Os dois gigantes se encontram em 1822 na Conferência de Guayaquil no Equador. Não há registros deste encontro. Ao sair dele, San Martín apresentou sua demissão ao parlamento peruano e retornou à Argentina. Como já havia acontecido antes, sempre que buscava apoio, foi recebido friamente.
Decidiu então embarcar para um exílio voluntário na França. Permaneceu lá por quase trinta anos, vindo a falecer já idoso, com mais de 70 anos. Este homem tão peculiar passou dois terços de sua vida longe da América hispânica que ajudou a libertar.
San Martín havia concebido um plano de juntar todas as forças libertadoras para expulsar definitivamente os espanhóis da América. Devo explicar que Bolívar em geral contou com exércitos grandes.
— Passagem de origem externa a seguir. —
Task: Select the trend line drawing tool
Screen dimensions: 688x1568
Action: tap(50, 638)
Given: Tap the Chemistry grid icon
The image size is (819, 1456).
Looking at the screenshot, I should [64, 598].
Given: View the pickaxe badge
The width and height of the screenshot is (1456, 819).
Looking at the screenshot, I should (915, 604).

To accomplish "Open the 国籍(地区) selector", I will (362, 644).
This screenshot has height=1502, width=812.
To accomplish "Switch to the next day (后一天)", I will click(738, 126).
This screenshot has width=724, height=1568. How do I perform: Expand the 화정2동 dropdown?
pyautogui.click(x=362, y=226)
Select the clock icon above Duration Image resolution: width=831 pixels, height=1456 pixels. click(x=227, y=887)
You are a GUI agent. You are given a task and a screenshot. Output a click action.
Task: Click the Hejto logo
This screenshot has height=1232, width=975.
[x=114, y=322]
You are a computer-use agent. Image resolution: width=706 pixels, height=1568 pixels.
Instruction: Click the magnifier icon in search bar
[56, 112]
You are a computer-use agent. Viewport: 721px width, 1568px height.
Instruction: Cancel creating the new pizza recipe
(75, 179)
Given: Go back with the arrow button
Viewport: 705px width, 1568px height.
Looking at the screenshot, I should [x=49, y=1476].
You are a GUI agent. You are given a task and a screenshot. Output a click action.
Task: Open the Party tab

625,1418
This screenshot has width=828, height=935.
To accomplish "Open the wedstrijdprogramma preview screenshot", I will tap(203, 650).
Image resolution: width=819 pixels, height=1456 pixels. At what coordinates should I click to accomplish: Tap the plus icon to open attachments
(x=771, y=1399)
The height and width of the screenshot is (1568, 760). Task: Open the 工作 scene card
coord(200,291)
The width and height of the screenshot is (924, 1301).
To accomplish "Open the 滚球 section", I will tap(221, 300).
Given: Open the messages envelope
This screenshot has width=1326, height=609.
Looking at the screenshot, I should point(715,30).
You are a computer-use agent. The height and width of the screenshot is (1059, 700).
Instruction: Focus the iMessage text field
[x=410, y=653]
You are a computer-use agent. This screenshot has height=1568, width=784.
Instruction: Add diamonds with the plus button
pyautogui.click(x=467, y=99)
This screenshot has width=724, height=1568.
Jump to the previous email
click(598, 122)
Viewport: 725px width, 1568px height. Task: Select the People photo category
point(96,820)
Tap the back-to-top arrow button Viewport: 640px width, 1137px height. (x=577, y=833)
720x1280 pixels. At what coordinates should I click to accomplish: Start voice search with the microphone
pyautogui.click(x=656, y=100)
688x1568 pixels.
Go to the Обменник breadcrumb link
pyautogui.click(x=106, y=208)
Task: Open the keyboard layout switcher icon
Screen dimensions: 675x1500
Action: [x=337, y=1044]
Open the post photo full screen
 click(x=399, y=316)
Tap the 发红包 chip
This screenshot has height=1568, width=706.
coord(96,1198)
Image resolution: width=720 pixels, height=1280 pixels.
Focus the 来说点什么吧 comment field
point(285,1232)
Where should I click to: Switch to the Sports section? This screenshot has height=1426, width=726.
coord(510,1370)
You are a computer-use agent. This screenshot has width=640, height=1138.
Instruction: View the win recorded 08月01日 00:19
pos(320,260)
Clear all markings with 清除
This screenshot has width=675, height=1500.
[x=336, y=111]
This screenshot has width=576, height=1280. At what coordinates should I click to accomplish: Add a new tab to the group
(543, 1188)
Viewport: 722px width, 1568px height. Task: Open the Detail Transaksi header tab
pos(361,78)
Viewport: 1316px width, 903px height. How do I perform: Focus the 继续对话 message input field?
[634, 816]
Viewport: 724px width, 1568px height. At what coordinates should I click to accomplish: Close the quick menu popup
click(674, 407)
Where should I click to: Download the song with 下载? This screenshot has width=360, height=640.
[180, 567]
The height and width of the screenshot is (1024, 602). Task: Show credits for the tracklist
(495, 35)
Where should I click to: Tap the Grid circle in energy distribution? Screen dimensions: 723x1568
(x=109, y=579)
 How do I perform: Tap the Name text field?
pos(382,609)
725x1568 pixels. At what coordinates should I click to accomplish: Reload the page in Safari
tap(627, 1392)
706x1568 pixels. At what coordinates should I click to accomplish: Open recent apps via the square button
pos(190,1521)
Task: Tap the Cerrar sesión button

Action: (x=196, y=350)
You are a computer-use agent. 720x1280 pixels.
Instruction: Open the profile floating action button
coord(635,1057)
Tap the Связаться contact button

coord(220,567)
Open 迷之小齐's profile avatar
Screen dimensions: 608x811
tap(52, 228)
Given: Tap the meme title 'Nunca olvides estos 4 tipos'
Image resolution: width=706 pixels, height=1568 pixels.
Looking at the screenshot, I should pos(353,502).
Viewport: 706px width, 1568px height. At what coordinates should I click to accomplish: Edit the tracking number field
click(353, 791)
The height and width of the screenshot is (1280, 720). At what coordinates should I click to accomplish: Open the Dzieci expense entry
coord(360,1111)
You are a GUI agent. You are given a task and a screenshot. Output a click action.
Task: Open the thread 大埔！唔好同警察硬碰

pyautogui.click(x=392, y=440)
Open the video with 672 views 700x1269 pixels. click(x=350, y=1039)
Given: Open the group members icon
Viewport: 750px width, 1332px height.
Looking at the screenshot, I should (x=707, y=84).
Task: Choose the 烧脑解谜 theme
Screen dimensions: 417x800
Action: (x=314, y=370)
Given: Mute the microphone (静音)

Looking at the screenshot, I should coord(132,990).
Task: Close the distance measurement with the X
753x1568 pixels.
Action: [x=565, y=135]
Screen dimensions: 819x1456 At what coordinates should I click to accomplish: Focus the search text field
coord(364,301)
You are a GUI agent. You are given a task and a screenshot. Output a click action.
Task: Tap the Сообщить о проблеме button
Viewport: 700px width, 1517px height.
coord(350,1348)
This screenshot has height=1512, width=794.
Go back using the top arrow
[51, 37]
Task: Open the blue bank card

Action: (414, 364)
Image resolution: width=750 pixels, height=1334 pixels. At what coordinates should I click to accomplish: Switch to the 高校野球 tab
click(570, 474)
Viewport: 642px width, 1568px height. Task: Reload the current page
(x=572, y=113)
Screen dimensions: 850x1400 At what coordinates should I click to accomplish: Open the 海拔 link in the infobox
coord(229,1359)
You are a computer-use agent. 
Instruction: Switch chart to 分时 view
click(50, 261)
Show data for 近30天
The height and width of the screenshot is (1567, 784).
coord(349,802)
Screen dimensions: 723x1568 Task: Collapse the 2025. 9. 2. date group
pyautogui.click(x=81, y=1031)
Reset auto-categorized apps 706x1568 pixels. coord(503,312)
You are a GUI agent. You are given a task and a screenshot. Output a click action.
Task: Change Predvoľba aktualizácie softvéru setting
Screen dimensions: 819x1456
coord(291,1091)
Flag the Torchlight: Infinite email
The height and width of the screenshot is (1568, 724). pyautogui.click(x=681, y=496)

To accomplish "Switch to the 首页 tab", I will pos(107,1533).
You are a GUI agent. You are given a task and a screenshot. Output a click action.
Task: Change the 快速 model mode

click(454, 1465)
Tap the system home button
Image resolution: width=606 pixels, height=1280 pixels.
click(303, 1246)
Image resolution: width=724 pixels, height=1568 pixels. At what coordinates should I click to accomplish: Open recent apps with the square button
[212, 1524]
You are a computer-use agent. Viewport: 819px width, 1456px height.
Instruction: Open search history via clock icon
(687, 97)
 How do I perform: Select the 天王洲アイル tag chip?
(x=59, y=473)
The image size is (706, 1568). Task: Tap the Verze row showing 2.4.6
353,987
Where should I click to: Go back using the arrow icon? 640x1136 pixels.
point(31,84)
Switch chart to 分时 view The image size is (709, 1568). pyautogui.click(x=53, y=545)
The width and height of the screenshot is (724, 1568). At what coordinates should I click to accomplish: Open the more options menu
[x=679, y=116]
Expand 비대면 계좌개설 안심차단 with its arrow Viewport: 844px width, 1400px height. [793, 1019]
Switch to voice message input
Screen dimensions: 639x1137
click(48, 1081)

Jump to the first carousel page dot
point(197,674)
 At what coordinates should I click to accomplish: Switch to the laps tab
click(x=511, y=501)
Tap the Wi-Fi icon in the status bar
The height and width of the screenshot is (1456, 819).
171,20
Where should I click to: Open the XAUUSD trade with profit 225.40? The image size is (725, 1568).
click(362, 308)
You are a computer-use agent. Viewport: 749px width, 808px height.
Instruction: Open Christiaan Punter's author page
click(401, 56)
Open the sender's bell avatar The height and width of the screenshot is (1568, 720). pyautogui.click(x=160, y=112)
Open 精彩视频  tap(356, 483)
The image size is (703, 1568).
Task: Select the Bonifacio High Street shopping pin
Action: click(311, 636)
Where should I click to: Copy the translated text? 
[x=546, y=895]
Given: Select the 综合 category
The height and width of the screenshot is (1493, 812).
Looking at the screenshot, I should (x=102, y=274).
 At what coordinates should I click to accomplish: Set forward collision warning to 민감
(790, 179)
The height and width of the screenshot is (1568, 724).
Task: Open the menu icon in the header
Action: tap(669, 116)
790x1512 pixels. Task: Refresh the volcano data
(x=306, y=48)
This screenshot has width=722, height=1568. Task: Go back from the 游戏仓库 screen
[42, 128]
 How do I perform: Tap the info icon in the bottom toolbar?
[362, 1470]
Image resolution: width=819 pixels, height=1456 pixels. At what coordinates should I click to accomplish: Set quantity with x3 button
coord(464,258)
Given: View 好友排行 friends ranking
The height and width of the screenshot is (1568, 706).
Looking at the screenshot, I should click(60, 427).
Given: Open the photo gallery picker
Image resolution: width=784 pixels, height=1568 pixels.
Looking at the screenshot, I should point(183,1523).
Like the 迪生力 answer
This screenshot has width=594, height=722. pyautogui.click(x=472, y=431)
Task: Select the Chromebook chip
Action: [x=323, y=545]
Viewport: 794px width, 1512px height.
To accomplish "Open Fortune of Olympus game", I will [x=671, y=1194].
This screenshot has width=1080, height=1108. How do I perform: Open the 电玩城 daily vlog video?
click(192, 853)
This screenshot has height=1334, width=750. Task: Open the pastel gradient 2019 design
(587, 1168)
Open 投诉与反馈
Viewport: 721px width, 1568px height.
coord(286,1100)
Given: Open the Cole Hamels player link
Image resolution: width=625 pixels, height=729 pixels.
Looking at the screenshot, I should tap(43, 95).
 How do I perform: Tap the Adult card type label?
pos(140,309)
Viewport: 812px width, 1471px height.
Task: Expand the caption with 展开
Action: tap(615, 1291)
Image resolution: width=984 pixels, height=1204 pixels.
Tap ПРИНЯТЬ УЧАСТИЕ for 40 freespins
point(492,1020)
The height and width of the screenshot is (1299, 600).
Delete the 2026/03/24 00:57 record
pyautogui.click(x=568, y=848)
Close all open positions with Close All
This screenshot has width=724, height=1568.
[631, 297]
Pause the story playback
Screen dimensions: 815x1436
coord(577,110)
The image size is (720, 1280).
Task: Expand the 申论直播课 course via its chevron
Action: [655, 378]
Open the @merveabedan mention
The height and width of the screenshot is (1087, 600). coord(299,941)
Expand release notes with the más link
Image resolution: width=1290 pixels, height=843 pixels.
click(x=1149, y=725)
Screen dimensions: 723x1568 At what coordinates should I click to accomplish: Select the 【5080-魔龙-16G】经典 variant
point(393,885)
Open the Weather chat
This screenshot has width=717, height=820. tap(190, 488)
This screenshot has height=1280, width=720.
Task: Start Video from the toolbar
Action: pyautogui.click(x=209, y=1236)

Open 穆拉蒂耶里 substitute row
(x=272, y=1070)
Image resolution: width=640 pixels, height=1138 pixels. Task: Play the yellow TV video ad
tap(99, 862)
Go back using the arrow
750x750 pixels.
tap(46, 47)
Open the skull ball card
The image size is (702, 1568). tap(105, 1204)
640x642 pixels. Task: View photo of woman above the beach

No ambiente politicamente rarefeito da Argentina, disperso entre federalistas, unitaristas e caudilhos, San Martín nunca obteve recursos suficientes. É impressionante o número de chefes militares com quem teve de conviver: Belgrano, Güemes, Rondeau, Balcarce, Irigoyen, Cochrane e estes são apenas alguns dos nomes.
Segundo, apesar da aspiração comum, Bolívar e San Martín tinham perfis distintos. Bolívar não era apenas militar, mas também político – exerceu cargos de presidente em diversos países por 17 anos e não hesitou em praticar crueldades e deslealdades.
San Martín não governou Estados ou Províncias por mais de 4 anos. E mais de uma vez recusou o poder – neste aspecto, foi parecido com seu amigo chileno Bernardo O´Higgins. Embora ambos autoritários, e ninguém comanda um exército sem sê-lo, o argentino era mais um estrategista e organizador e o venezuelano, um líder e comandante.
Então, o que aconteceu em Guayaquil? Bolívar não ofereceu a San Martín senão uma pequena quantidade de homens para sua força libertadora. E ficou evidente que Peru e Colômbia, então dirigidos por cada um deles, nunca uniriam forças por serem rivais. Não caberia a San Martín pacificar o norte, em justaposição a Bolívar. Ao sul, a Argentina lhe negou ajuda e, no Chile, seu aliado O´Higgins estava prestes a cair. Não sobrava mais ninguém para apoiá-lo.
Mas, assim como ele abandonou a América pela Europa, ele já havia inversamente abandonado muito antes a Espanha pela Argentina.
Ele passou a juventude na Europa e lutou na África, na Espanha, em Portugal e na chamada Guerra Peninsular, quando os exércitos napoleônicos invadiram a Península Ibérica. Mas, quando tinha quase 30 anos, decidiu voltar à Argentina. E, da mesma forma como dez anos depois, quando retornou à Europa, ninguém sabe por quê.
Se você for à Argentina, não encontrará cidade alguma, por menor que seja, sem uma avenida, praça, estátua ou rua com o nome de José San Martín. O homem que foi ignorado por seus contemporâneos é hoje o maior herói nacional da Argentina.